If during the execution, the CloudFormation shows errors about the OpenSearch service linked role can not be found. You need to create service-linked role by running aws iam create-service-linked-role --aws-service-name es.amazonaws.com
in your AWS account.
II. Run the workflow You open the file sagemaker-similar-items with the SageMaker Studio and use Data Science Python 3 kernel. You can execute cells from the start.

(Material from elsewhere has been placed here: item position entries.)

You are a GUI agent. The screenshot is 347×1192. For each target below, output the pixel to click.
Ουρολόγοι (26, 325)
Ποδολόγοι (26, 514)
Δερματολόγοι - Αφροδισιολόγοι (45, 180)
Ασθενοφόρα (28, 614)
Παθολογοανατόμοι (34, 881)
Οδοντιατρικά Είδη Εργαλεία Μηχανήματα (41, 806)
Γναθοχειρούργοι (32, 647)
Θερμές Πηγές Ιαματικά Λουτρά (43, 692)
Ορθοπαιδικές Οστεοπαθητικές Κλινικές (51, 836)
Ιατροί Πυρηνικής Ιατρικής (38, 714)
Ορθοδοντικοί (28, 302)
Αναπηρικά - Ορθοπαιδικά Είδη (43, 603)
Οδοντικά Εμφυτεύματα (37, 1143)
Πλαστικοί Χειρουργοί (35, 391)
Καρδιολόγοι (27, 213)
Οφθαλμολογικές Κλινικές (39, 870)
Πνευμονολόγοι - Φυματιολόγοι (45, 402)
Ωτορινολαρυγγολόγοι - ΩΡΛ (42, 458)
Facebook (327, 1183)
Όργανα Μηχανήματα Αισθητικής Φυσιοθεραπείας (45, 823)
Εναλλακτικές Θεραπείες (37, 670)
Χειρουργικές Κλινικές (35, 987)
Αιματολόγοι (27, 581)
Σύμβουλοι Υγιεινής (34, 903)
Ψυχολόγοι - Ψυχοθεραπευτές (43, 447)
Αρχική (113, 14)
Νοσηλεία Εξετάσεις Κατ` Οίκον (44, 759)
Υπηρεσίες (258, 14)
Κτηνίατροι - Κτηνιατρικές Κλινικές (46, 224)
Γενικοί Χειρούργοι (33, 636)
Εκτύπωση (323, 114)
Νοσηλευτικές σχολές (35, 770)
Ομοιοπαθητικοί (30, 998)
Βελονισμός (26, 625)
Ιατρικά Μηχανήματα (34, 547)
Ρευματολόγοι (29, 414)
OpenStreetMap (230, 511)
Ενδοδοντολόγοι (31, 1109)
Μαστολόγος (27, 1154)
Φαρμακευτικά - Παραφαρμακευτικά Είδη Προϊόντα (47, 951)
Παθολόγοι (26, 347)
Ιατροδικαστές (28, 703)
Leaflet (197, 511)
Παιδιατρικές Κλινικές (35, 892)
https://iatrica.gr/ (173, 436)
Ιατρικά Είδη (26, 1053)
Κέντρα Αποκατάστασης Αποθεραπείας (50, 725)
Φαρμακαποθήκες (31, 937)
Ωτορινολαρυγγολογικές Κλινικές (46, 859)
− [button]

A description of some of the artifacts is provided below:
Your codebuild execution instructions (optional for using the workload in a notebook environment):
|-- codebuild-buildspec.yml
Your pipeline artifacts, which includes a pipeline module defining the required get_pipeline
method that returns an instance of a SageMaker pipeline, a preprocessing script that is used in feature engineering, and an OpenSearch indexing script to ingest data to an OpenSearch service cluster is included in the pipeline:
|-- pipelines
| |-- sim_items
| | |-- __init__.py
| | `-- pipeline.py
Utility modules for getting pipeline definition jsons and running pipelines:
|-- pipelines
| |-- get_pipeline_definition.py
| |-- __init__.py
| |-- run_pipeline.py
| |-- _utils.py
| `-- __version__.py
SageMaker Processing jobs and SageMaker Model are going to use the following Python Module to preprecess data, ingest OpenSearch Index, and query the OpenSearch service index:
|-- sim_items_src
| |-- config.py
| |-- __init__.py
| |-- inference.py
| |-- knn_index.py
| |-- requirements.txt
| `-- utils.py
Python package artifacts:
|-- setup.cfg
|-- setup.py
A stubbed testing module for testing your pipeline as you develop:
|-- tests
| |-- conftest.py
| |-- integration
| | |-- test_components.py
| | |-- test_endpoint.py
| | `-- test_pipelines.py
| `-- unit
| `-- test_inference.py
The tox
testing framework configuration:
`-- tox.ini
python build_config.py
python -m pytest -k test_pipelines_execution
The dataset used is the Amazon Customer Reviews Dataset. Amazon Customer Reviews (a.k.a. Product Reviews, Amazon product data ) is one of Amazon’s iconic products. In a period of over two decades since the first review in 1995, millions of Amazon customers have contributed over a hundred million reviews to express opinions and describe their experiences regarding products on the Amazon.com website. This makes Amazon Customer Reviews a rich source of information for academic researchers in the fields of Natural Language Processing (NLP), Information Retrieval (IR), and Machine Learning (ML), amongst others.
The aim for this task is to determine the taxonomy of products, and we are using the metadata of the dataset. Metadata includes descriptions, price, sales-rank, brand info, and co-purchasing.